Task to complete
Pictures excluded, please retype exactly the lines from the start of the data through the line that contains "Tap the Beta Profiles logo", both ends kept, and nothing beyond them.
++++ Data provided
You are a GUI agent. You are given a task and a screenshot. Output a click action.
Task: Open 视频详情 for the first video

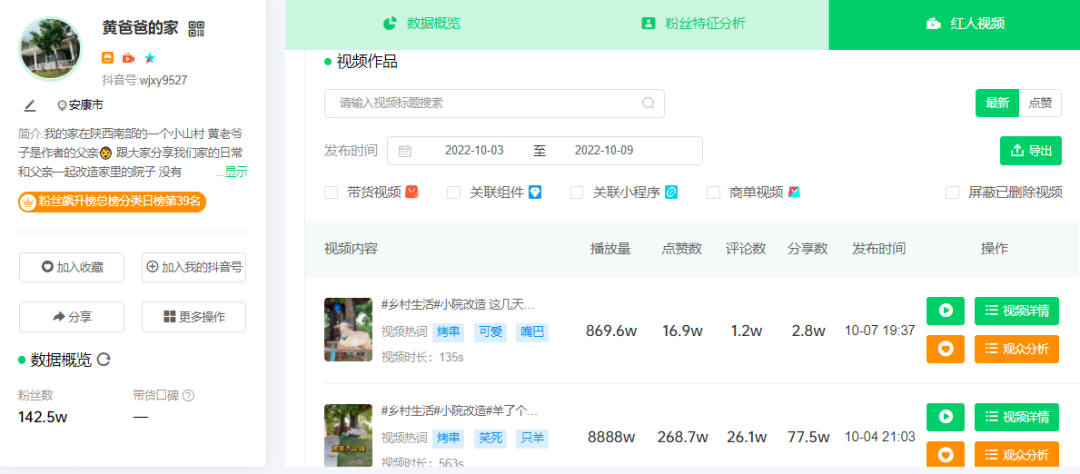pos(1016,311)
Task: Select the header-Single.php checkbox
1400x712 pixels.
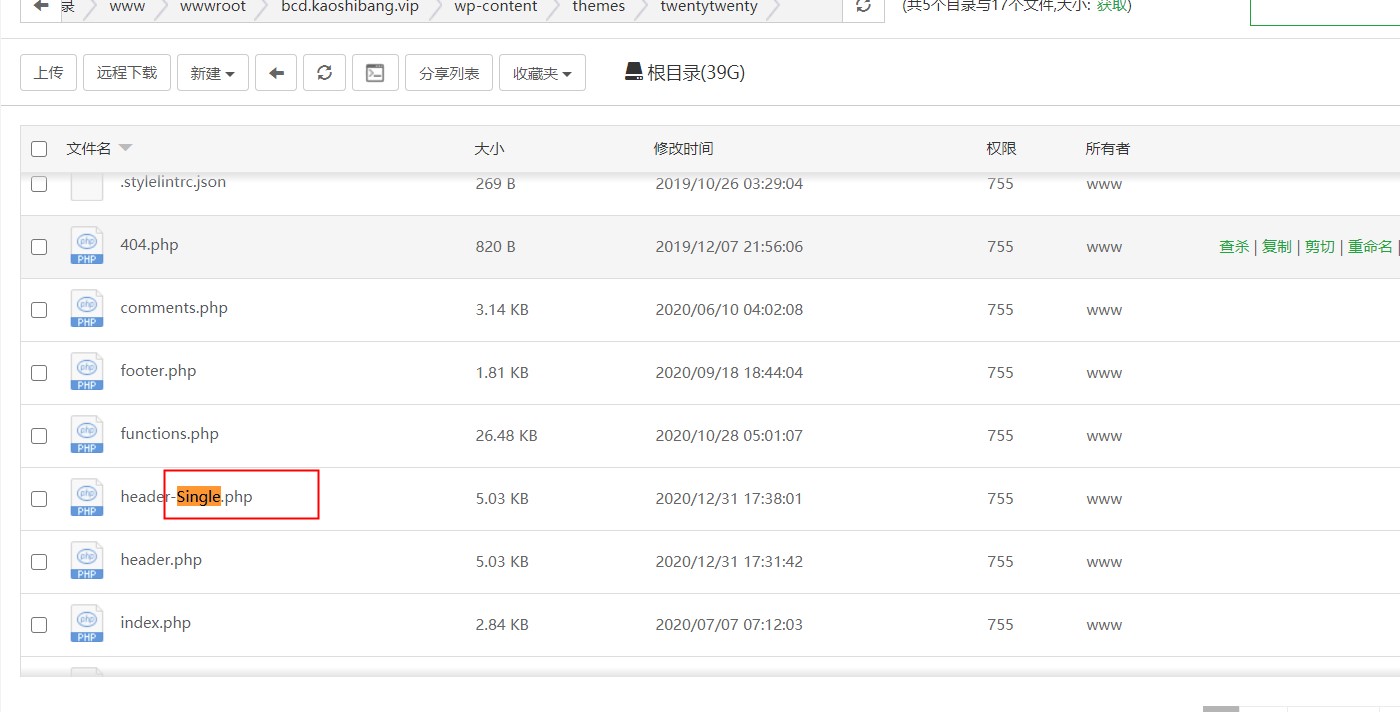Action: click(39, 499)
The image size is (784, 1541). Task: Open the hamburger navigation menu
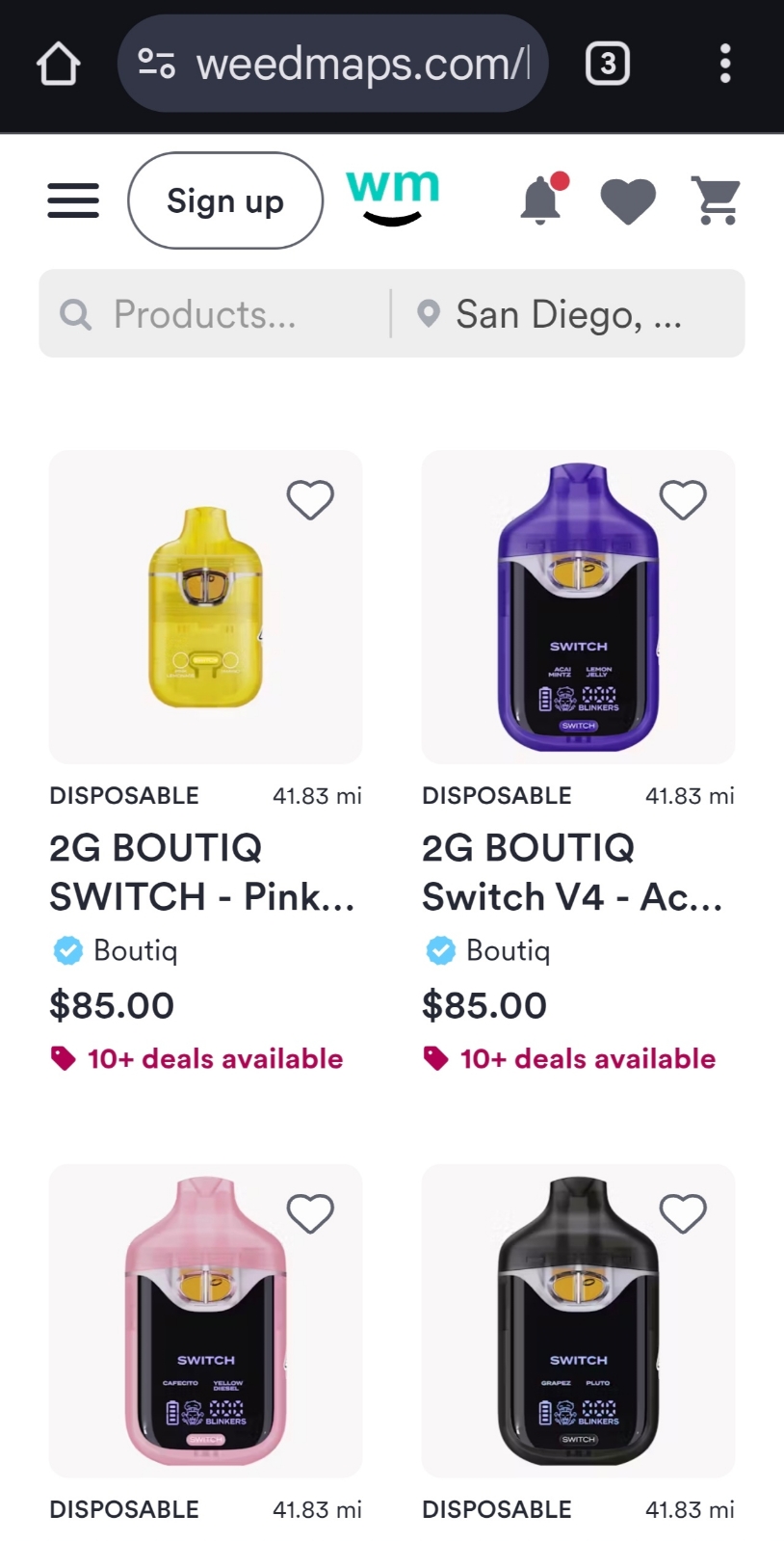(x=73, y=200)
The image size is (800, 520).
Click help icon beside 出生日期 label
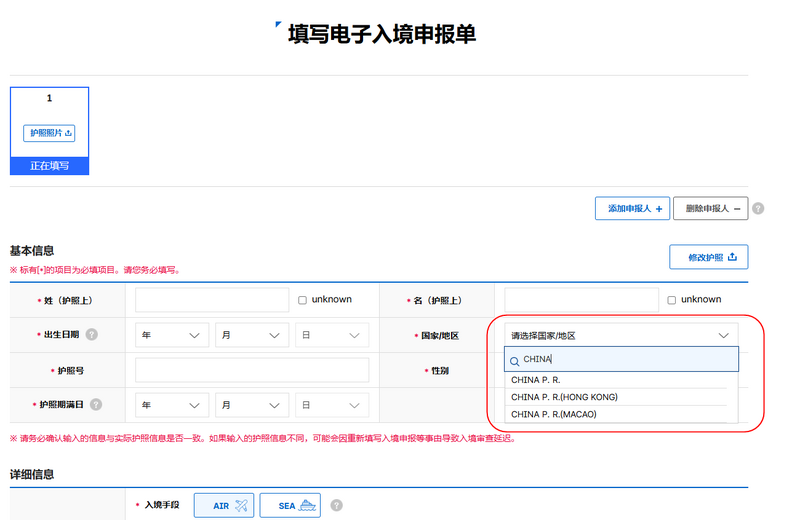coord(92,336)
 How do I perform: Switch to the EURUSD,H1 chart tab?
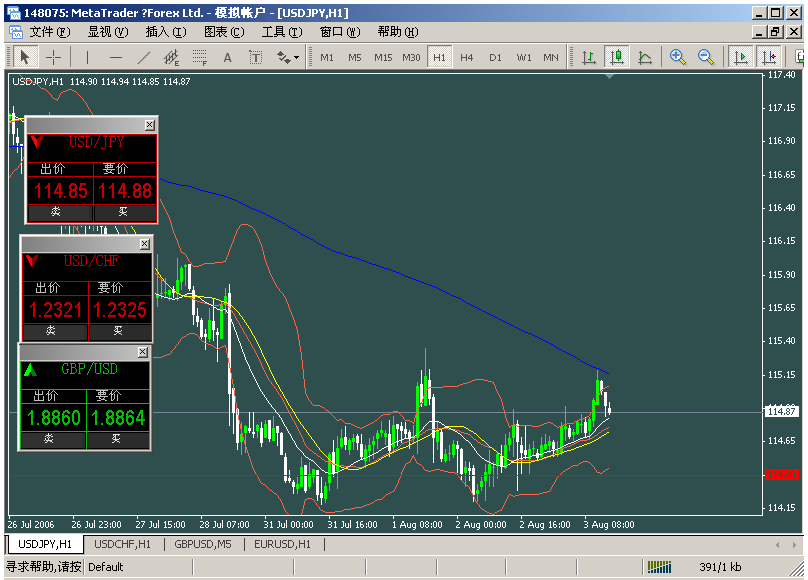coord(282,544)
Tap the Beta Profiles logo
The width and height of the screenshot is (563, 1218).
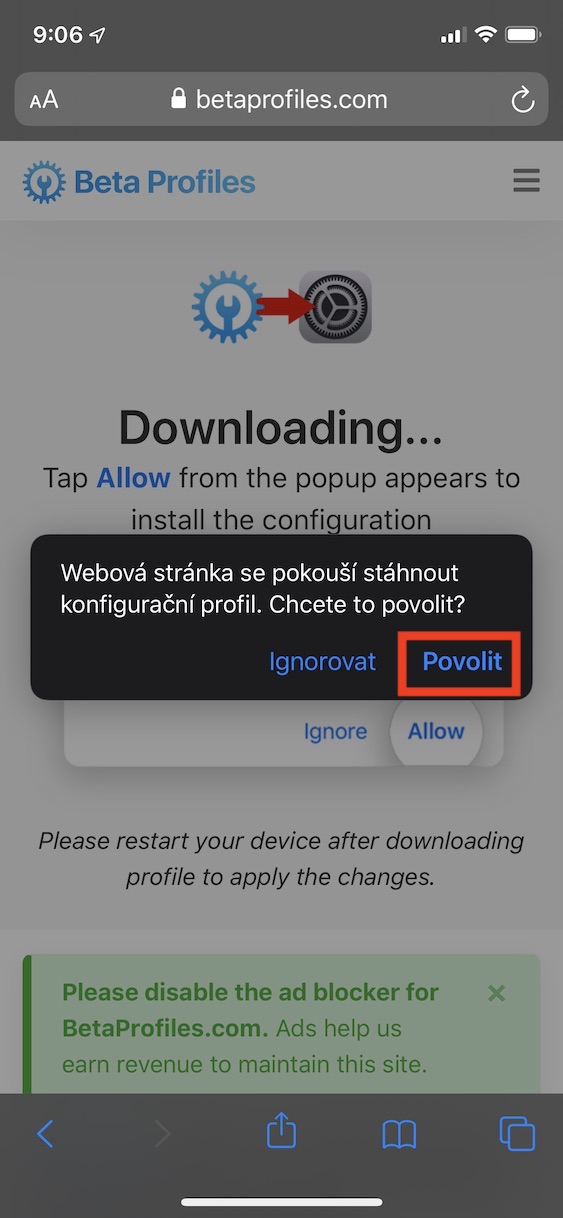(139, 182)
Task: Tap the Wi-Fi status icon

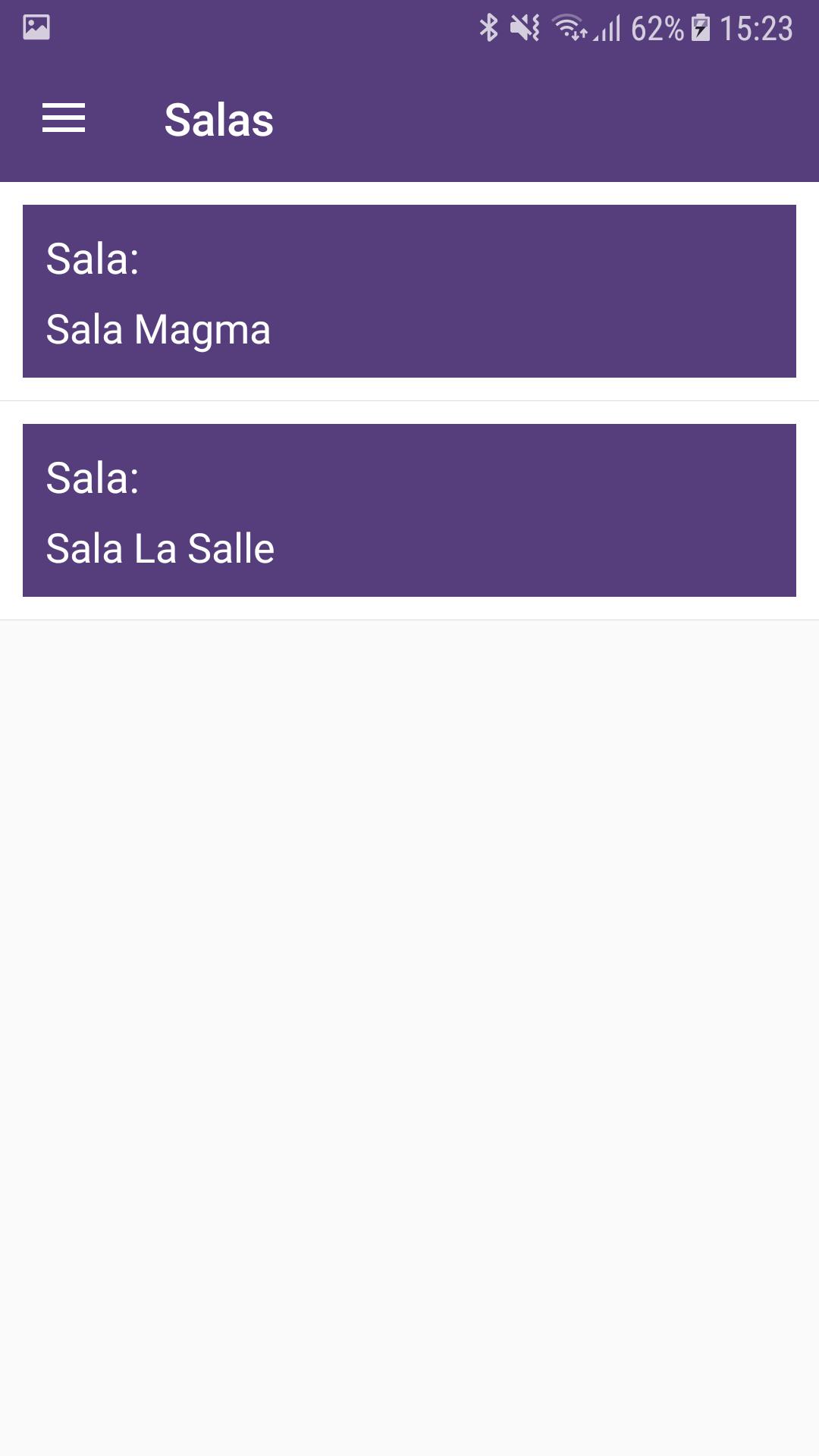Action: 569,28
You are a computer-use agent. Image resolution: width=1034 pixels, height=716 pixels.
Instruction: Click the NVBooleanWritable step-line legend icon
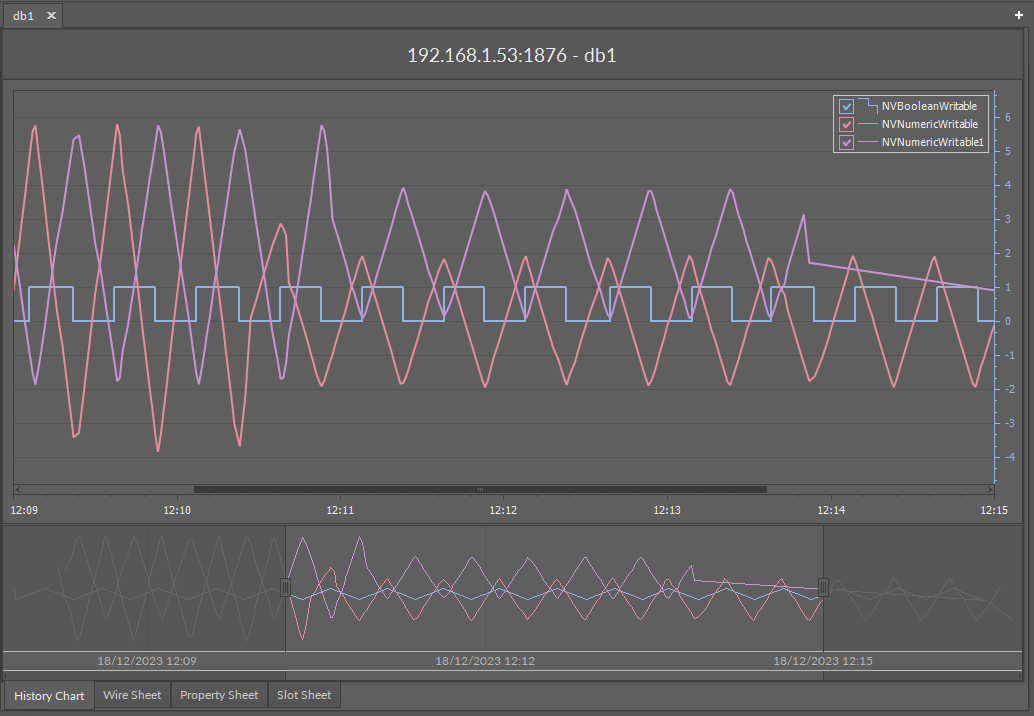coord(866,105)
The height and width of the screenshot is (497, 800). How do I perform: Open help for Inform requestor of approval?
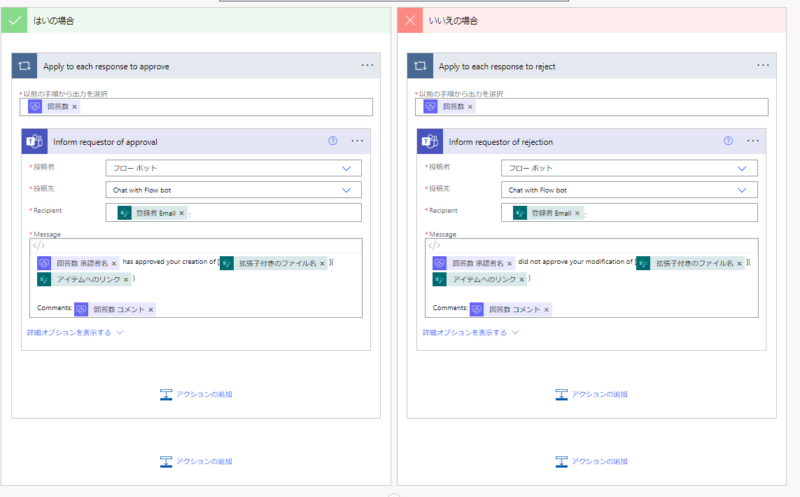333,141
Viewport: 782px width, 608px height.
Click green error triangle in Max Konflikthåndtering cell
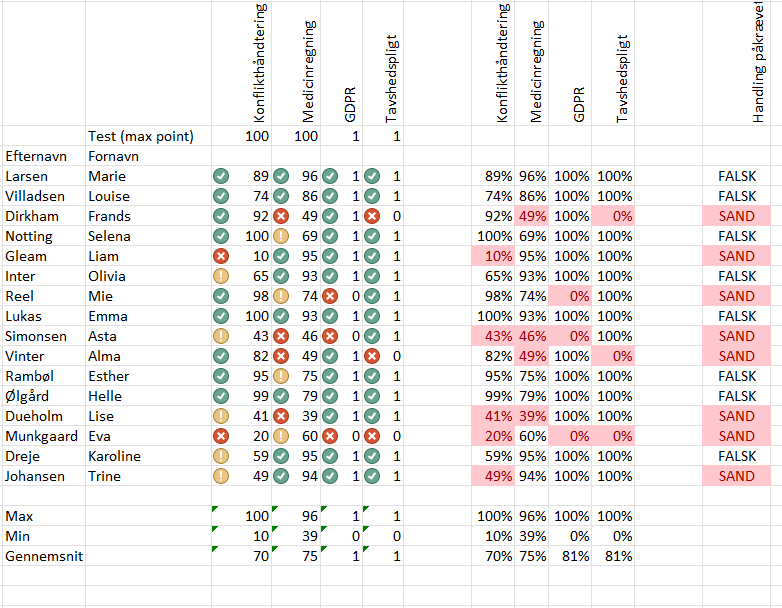[215, 509]
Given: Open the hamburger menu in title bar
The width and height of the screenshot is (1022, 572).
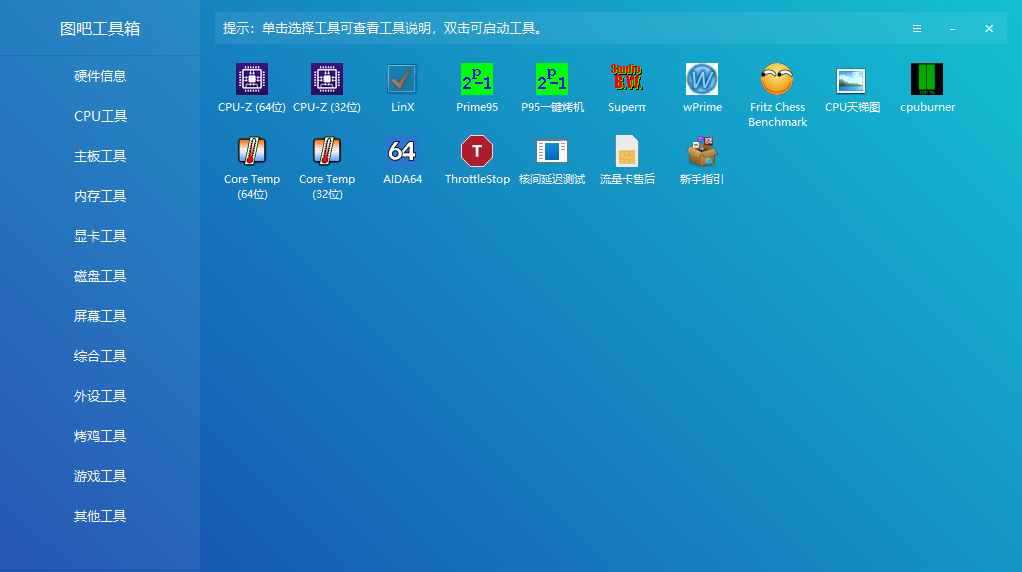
++++++++
Response to this task
You are a GUI agent. You are given a task and a screenshot. Output a click action.
Task: Open 视频详情 for the first video

pos(1016,311)
Task: Select the header-Single.php checkbox
1400x712 pixels.
Action: click(39, 499)
The image size is (784, 1541). Task: Open the hamburger navigation menu
(x=73, y=200)
The image size is (800, 520).
Click help icon beside 出生日期 label
coord(92,336)
 How do I perform: Switch to the EURUSD,H1 chart tab?
coord(282,544)
Tap the Beta Profiles logo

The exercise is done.